Para Gerald Clarke, el gran biógrafo de Capote, éste logra trasformar a los criminales en dos personajes formidables de la literatura del siglo XX. Para Ben Yagoda, coautor de la antología El arte de los hechos, el gran mérito del libro es la exhaustiva investigación y las entrevistas tan intensas que le permiten contar hechos que no presenció con la fuerza y el colorido que emplearía un novelista con un argumento de su invención. “Con su oído de novelista, (Capote) escuchó lo que sus personajes pudieron haber dicho y lo transcribió más fielmente que ningún periodista antes o después”, apunta Yagoda.

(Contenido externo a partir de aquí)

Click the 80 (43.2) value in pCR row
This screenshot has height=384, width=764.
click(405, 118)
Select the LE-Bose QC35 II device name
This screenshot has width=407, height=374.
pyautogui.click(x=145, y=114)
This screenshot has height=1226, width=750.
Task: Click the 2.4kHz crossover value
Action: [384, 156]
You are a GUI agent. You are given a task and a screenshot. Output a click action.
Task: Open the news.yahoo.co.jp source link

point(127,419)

A diferencia de sus reportajes anteriores, A sangre fría se noveliza sin meter en ningún momento al autor como personaje ni como comentador de lo que muestra. Pero por supuesto, su mirada no está ausente sino todo lo contrario. Albert Chillón, en Literatura y periodismo: una tradición de relaciones promiscuas, enfatiza que “In Cold Blood resulta ser, en definitiva, un alegato contra la pena de muerte, pero no al estilo franco y declamatorio de un manifiesto o una novela de tesis, sino a la manera sutil de aquellas narraciones que extraen su fuerza persuasiva del ensanchamiento que provoca en la mente del lector el mundo que ponen en pie”.

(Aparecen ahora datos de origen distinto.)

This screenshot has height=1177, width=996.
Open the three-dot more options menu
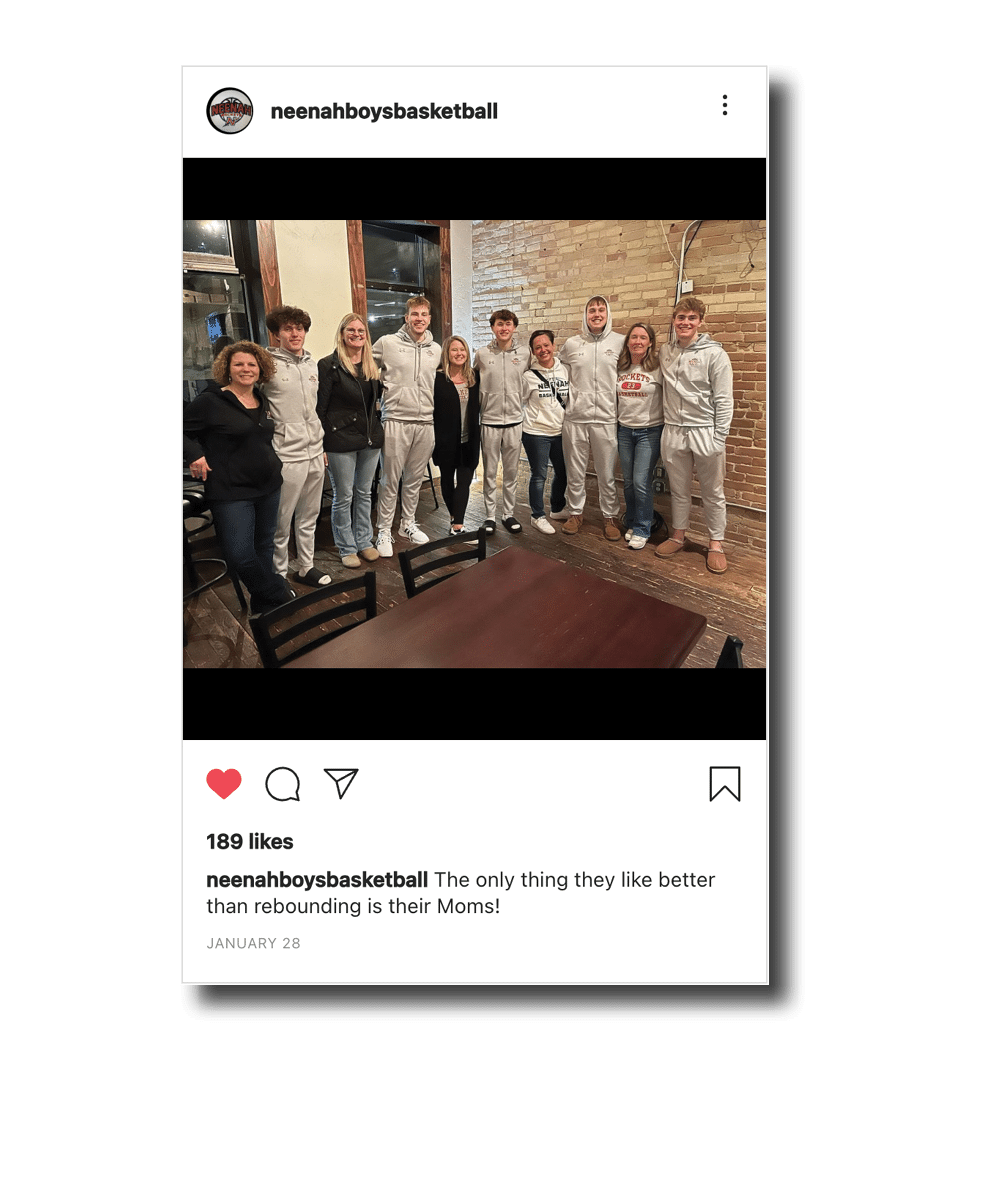tap(724, 105)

La espeluznante historia de Perry y Dick influyó en generaciones de periodistas. Joe McGinnis se internó como pocos en el “relato de crímenes verdaderos” en libros como Visión fatal. Gourevitch también siguió la senda de Capote en una fábula moral, Caso cerrado, sobre un asesino capturado tras pasar décadas escondido. En España, Vázquez Montalbán en Galíndez o Arcadi Espada en Raval adaptan a sus personales estilos y temas algo del legado de Capote.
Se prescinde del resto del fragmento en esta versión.